■ Written task
Copy the listing below word for word, from its first line through the line containing "coordinates (209, 462).", including both.

Saved entries
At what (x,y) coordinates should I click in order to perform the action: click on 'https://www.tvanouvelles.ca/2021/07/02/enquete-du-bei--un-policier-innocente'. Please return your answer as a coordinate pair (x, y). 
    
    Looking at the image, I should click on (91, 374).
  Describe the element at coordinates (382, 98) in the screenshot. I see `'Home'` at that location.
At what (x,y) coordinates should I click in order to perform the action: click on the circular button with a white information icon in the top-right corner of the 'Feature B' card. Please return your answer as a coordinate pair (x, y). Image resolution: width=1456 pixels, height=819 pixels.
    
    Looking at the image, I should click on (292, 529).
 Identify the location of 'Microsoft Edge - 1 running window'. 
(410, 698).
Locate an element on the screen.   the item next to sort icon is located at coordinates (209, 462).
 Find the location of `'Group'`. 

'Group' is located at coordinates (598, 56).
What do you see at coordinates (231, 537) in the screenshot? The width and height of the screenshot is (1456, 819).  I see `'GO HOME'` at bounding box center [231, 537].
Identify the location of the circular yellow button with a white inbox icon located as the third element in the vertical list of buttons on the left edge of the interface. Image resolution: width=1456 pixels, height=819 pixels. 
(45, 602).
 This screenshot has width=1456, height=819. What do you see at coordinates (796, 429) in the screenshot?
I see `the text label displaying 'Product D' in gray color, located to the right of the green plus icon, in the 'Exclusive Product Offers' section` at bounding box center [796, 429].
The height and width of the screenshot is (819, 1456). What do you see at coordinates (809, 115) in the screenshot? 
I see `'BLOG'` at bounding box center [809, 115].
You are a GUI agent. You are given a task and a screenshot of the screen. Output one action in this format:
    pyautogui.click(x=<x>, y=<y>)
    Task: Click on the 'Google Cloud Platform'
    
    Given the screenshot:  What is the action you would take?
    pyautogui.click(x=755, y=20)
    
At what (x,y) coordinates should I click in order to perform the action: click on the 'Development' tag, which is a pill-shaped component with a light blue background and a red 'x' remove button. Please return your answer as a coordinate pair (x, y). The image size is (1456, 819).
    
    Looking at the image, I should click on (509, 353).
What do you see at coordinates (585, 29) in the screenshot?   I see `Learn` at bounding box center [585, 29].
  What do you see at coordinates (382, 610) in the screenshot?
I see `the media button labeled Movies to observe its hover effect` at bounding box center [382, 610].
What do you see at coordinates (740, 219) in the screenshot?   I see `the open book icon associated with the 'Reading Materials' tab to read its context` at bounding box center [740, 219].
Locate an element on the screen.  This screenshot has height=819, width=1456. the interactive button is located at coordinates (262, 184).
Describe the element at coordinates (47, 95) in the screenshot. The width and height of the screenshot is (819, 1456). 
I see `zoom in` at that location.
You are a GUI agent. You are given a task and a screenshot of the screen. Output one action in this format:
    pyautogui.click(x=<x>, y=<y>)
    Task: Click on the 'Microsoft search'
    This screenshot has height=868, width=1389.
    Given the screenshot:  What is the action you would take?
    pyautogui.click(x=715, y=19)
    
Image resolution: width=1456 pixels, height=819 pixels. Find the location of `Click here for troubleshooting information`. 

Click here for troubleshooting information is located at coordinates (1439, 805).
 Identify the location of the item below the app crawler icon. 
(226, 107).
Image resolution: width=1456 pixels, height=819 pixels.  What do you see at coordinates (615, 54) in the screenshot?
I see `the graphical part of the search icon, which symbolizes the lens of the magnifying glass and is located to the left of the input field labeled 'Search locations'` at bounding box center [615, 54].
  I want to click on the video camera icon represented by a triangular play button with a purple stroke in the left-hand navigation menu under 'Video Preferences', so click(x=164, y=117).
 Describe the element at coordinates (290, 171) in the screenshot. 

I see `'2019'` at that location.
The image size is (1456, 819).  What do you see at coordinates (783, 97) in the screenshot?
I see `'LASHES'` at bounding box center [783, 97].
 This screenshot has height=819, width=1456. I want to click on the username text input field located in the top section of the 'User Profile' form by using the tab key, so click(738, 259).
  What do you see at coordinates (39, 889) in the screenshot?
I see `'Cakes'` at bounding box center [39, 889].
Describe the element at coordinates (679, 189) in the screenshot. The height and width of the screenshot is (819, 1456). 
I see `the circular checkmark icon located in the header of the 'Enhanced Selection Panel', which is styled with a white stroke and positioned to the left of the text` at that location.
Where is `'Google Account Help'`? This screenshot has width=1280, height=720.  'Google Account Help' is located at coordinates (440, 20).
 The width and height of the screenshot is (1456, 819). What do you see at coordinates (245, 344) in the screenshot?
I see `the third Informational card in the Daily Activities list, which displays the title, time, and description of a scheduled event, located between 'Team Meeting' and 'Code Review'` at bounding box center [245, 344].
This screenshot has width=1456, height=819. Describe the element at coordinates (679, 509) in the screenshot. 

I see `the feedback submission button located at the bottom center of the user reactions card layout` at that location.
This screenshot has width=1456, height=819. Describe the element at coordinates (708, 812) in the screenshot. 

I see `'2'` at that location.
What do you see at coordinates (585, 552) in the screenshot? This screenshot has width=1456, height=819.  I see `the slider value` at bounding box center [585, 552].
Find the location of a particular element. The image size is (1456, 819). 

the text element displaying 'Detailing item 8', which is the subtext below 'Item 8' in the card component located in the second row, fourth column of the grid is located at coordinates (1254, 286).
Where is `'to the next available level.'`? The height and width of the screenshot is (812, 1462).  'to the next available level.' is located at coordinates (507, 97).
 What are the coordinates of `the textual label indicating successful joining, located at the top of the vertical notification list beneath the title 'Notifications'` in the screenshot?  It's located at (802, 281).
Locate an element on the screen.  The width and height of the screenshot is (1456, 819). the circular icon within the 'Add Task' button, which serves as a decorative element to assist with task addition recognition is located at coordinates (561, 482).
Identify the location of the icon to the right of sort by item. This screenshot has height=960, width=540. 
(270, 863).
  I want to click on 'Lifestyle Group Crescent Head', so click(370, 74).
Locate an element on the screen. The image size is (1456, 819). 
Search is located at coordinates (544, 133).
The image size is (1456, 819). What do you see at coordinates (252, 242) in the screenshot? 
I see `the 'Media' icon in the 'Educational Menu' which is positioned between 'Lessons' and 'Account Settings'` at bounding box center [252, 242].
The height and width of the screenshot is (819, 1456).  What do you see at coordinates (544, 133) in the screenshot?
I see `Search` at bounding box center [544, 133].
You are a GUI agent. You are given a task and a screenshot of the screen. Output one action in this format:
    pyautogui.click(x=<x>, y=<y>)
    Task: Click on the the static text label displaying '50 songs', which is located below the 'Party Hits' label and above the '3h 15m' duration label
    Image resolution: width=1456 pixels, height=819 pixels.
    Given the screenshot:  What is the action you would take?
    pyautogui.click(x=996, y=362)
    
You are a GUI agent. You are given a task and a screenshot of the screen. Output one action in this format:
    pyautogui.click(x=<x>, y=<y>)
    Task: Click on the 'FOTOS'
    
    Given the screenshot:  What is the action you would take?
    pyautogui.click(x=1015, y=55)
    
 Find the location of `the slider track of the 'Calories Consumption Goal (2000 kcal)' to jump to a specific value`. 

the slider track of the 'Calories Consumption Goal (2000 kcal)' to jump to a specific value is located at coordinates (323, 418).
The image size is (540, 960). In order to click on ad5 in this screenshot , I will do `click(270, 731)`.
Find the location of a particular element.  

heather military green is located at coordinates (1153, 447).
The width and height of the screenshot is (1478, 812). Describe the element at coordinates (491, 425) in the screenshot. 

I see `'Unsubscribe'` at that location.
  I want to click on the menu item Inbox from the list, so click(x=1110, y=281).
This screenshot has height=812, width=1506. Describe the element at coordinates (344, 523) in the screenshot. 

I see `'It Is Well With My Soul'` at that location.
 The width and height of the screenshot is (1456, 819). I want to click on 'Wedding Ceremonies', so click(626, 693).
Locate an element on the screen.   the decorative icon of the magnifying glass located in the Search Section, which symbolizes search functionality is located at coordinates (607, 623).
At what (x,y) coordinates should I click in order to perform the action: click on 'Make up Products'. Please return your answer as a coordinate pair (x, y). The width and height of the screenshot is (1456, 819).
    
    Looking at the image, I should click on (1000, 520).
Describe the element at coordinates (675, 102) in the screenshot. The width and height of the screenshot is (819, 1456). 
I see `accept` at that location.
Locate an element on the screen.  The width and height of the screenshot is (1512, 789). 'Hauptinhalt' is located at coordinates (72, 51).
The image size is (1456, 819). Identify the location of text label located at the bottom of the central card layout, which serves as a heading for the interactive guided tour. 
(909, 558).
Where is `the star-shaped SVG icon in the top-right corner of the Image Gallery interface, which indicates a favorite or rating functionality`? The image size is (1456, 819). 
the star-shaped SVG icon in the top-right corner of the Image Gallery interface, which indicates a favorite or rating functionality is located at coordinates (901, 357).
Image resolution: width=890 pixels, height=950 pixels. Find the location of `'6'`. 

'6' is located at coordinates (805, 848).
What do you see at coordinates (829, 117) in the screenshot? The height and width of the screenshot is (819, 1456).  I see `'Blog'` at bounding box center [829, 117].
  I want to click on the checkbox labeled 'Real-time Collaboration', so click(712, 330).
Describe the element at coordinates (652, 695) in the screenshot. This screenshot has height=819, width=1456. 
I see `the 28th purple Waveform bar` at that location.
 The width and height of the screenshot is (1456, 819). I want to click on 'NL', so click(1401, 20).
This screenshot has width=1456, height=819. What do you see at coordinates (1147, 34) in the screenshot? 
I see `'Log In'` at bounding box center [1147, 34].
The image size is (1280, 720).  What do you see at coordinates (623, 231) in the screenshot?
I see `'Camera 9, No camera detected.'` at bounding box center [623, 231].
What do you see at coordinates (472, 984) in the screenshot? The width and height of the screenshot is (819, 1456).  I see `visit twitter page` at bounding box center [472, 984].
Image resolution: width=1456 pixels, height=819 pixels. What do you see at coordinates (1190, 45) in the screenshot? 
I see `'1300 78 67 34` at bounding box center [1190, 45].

■ Answer to this problem
At what (x,y) coordinates should I click in order to perform the action: click on 'https://www.tvanouvelles.ca/2021/07/02/enquete-du-bei--un-policier-innocente'. Please return your answer as a coordinate pair (x, y). 
    
    Looking at the image, I should click on (91, 374).
  Describe the element at coordinates (382, 98) in the screenshot. I see `'Home'` at that location.
At what (x,y) coordinates should I click in order to perform the action: click on the circular button with a white information icon in the top-right corner of the 'Feature B' card. Please return your answer as a coordinate pair (x, y). Image resolution: width=1456 pixels, height=819 pixels.
    
    Looking at the image, I should click on (292, 529).
 Identify the location of 'Microsoft Edge - 1 running window'. 
(410, 698).
Locate an element on the screen.   the item next to sort icon is located at coordinates (209, 462).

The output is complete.